May 18, 2007

Spring Module

The Spring framework is made up of seven well-defined modules (figure 1.1).The core container
Spring’s core container provides the fundamental functionality of the Spring framework. In this module you’ll find Spring’s BeanFactory, the heart of any Spring-based application. A BeanFactory is an implementation of the factory pattern that applies IoC to separate your application’s configuration and dependency specifications from the actual application code.
Application context module
The core module’s BeanFactory makes Spring a container, but the context module is what makes it a framework. (The Spring context is a configuration file that provides context information to the Spring framework). This module extends the concept of Bean-Factory, adding support for internationalization (I18N) messages, application life cycle events, and validation.
In addition, this module supplies many enterprise services such as e-mail, JNDI access, EJB integration, remoting, and scheduling. Also included is support for integration with templating frameworks such as Velocity and FreeMarker.
Spring’s AOP module
Spring provides rich support for aspect-oriented programming in its AOP module. This module serves as the basis for developing your own aspects for your Spring-enabled application.

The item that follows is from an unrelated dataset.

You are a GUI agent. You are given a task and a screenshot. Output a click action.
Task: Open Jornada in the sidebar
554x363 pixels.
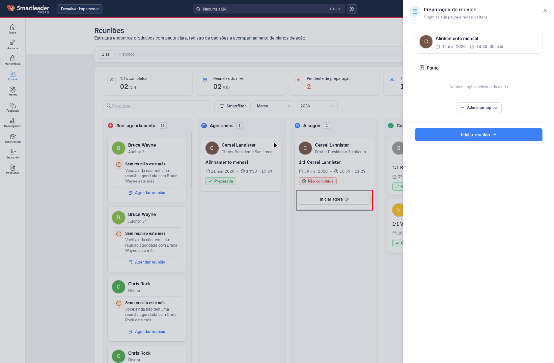pyautogui.click(x=12, y=45)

JDBC abstraction and the DAO module
Working with JDBC often results in a lot of boilerplate code that gets a connection, creates a statement, processes a result set, and then closes the connection.
Object/relational mapping integration module
For those who prefer using an object/relational mapping (ORM) tool over straight JDBC, Spring provides the ORM module. Spring doesn’t attempt to implement its own ORM solution, but does provide hooks into several popular ORM frameworks, including Hibernate, JDO, and iBATIS SQL Maps.
Spring’s web module
The web context module builds on the application context module, providing a context that is appropriate for web-based applications.
The Spring MVC framework
Spring comes with a full-featured Model/View/Controller (MVC) framework for building web applications. Although Spring can easily be integrated with other MVC frameworks, such as Struts, Spring’s MVC framework uses IoC to provide for a clean separation of controller logic from business objects.